Говорили: Старый город, Крепость. В Крепости мало садов, дома лепятся один к другому; улочки замысловаты и узки, с непредсказуемыми тупиками, проходными дворами и парадными; входя в любую, не знаешь, удастся ли выбраться. В Крепости проще передвигаться по крышам, чем сочиться в ловушке ракушечника.
Такая застройка защищала не только от ветра и зноя, но и от неприятеля, прорвавшегося за стены: в каменном лабиринте тяжело бежать, но удобно обороняться,
В овладении Баку хазарским племенам везло меньше, тимуридам больше. Город стал русским после того, как князь Павел Дмитриевич Цицианов, прибыв на переговоры к стенам города под охраной лишь одного своего имени, был обезглавлен позабытым ныне ханом.
Древнейшие постройки — прибрежный минарет Абу Бакра, на шпиль которого ориентировались завоеватели, караваны и корабли. И Гыз галасы — темная Девичья башня, коническое рослое строение, похожее на рубку подлодки и породившее две легенды: о святом Варфоломее, апостоле Христа, казненном у ее подножья; и о дочери шаха, кинувшейся с вершины башни в море накануне свадьбы с собственным отцом.
Наряду с Ичери-шехер, Внутренним городом, градообразующим был целый ряд поселений, составлявших Байыр-шехер — Внешний город, или Форштадт. Новейшие времена сохранили от Форштадта лишь название.
Что помнят глаза? Они помнят, как море рожает солнце, как бухту рассекает клинок, как рассвет озаряет угол стены: камень отполирован в двух местах — на уровне опущенной детской руки и чуть выше — руки старческой. На панели проснувшаяся кошка прогибается струной моста от самых коготков… Из-за окна, забранного решеткой, раздается всхлипывающий рокот спущенного бачка, пение дверных петель.

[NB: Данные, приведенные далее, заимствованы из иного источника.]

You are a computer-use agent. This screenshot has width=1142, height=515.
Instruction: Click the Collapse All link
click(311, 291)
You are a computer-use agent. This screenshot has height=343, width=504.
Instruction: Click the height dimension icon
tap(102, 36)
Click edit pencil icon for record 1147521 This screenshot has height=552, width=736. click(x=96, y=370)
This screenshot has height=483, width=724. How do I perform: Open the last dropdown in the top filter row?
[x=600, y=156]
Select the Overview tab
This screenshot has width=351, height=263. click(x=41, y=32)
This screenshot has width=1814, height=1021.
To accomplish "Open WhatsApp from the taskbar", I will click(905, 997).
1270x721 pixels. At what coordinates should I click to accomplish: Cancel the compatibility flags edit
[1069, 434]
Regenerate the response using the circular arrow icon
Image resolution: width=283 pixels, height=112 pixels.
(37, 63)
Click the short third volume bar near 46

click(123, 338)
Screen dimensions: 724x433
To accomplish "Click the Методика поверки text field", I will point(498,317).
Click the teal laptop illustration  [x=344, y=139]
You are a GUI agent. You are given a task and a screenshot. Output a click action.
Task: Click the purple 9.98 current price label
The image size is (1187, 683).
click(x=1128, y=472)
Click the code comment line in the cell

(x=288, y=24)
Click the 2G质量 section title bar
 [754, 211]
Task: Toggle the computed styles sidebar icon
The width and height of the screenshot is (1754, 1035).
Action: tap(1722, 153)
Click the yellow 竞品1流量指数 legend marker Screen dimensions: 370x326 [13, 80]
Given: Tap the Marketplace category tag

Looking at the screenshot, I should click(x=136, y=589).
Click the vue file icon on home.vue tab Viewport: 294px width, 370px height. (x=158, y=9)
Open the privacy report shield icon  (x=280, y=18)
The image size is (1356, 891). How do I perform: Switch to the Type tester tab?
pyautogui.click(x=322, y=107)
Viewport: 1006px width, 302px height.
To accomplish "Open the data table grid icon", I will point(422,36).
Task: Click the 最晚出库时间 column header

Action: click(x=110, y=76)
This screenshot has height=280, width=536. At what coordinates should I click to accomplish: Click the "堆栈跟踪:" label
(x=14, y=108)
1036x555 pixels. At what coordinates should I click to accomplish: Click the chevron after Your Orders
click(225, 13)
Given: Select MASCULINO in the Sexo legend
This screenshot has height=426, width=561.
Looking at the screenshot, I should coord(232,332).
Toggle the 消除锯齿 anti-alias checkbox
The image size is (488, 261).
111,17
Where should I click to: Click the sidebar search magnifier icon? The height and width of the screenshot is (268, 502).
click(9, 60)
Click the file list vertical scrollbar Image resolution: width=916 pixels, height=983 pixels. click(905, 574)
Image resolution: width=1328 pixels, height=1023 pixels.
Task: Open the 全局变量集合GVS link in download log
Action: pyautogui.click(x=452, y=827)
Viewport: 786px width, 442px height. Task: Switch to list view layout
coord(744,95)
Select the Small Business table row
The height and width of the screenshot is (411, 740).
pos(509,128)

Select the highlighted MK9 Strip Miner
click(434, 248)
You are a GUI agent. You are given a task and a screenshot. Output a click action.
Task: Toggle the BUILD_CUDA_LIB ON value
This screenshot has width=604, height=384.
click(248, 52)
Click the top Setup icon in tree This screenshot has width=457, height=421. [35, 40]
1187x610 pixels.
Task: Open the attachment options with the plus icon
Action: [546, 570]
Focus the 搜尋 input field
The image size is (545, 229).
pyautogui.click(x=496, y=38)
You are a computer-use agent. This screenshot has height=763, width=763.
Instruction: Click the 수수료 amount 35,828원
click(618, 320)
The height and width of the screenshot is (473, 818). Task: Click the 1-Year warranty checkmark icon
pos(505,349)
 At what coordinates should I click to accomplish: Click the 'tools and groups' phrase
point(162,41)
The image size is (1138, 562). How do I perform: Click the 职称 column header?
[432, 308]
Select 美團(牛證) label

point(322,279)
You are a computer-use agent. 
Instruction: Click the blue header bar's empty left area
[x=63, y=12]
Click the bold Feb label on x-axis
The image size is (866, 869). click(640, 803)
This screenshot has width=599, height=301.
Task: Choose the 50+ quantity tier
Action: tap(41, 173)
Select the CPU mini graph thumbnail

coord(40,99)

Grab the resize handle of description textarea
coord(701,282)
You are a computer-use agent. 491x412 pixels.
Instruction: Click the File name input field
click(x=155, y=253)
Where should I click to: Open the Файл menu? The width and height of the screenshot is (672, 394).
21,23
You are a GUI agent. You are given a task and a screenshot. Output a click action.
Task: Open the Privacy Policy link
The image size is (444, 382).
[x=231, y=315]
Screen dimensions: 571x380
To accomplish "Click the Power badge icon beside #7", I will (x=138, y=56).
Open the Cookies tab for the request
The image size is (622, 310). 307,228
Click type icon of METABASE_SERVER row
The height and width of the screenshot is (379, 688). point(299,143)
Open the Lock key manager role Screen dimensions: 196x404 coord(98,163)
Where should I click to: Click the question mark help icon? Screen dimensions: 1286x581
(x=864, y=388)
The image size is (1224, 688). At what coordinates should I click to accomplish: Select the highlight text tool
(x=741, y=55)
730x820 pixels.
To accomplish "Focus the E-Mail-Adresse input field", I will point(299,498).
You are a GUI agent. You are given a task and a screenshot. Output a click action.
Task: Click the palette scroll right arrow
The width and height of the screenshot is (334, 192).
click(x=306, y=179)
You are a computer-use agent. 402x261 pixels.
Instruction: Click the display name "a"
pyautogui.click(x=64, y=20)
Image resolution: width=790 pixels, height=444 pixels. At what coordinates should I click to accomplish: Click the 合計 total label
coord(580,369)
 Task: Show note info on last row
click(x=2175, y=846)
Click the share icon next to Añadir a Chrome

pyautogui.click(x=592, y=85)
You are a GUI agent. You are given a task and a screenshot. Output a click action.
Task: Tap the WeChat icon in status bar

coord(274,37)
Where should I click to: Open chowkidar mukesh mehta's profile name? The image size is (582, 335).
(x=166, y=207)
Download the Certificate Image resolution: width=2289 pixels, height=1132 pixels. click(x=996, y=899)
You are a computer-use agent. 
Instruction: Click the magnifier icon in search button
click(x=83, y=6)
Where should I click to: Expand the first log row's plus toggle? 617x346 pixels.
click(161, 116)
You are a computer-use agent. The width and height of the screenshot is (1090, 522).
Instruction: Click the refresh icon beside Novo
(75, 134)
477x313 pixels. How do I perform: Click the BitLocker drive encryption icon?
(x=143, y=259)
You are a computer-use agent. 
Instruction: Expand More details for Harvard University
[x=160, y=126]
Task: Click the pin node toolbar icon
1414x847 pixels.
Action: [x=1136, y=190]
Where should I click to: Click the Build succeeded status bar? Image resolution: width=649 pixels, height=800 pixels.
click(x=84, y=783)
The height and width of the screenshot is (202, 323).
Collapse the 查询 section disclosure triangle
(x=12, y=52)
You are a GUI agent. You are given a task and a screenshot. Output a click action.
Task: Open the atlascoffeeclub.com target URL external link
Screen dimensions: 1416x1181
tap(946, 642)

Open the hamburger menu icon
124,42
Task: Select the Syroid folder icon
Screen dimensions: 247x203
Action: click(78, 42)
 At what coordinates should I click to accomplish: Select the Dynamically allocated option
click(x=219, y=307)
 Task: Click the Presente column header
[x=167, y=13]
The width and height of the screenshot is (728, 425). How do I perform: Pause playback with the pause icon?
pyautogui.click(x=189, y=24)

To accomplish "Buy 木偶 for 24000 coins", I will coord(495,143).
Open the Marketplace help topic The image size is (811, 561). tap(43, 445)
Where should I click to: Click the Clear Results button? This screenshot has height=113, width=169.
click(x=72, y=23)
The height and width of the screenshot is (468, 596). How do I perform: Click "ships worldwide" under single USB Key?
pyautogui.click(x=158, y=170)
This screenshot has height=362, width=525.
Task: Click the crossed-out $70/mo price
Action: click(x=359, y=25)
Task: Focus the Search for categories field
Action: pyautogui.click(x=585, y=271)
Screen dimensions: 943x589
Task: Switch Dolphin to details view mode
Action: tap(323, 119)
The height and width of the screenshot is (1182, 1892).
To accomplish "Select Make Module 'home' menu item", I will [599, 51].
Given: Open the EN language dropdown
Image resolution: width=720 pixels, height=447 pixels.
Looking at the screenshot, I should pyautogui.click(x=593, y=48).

И помнят глаза, как садится солнце. Как тень проливается по Большой крепостной от Верхнего базара к Нижнему: от Юхары-базар, царства ювелиров, до ремесленнического Ашагы-базара. От Шемахинских ворот и от Сальянских — к резным камням дворца Ширваншахов. Как проясняются, становятся мягкими очертания ослепших от солнца дворцовых строений: густые резные арабески, купольные бани, диван-сарай, мечеть и беседка, скрывающая глубокий колодец и возвышение рядом. Мы воображали, что это и есть шахская тюрьма: из колодца доставали преступника, а на лобном месте палач отсекал ему голову. Из подземелья к лицу льнула прохлада и слабый запах хлорки. Дышал раскаленный за день камень.
В середине XIX века нефть вскормила этот город. Лет за двадцать уездный городок превратился в один из крупнейших городов империи. По росту населения он крыл даже Сан-Франциско времен Золотой лихорадки. В том же 1849 году, когда была пробурена на Апшероне первая скважина, на Американской речке у лесопилки Саттера нашли первое золото, и оба города мгновенно стали известны всему миру. Черное золото откликнулось собрату.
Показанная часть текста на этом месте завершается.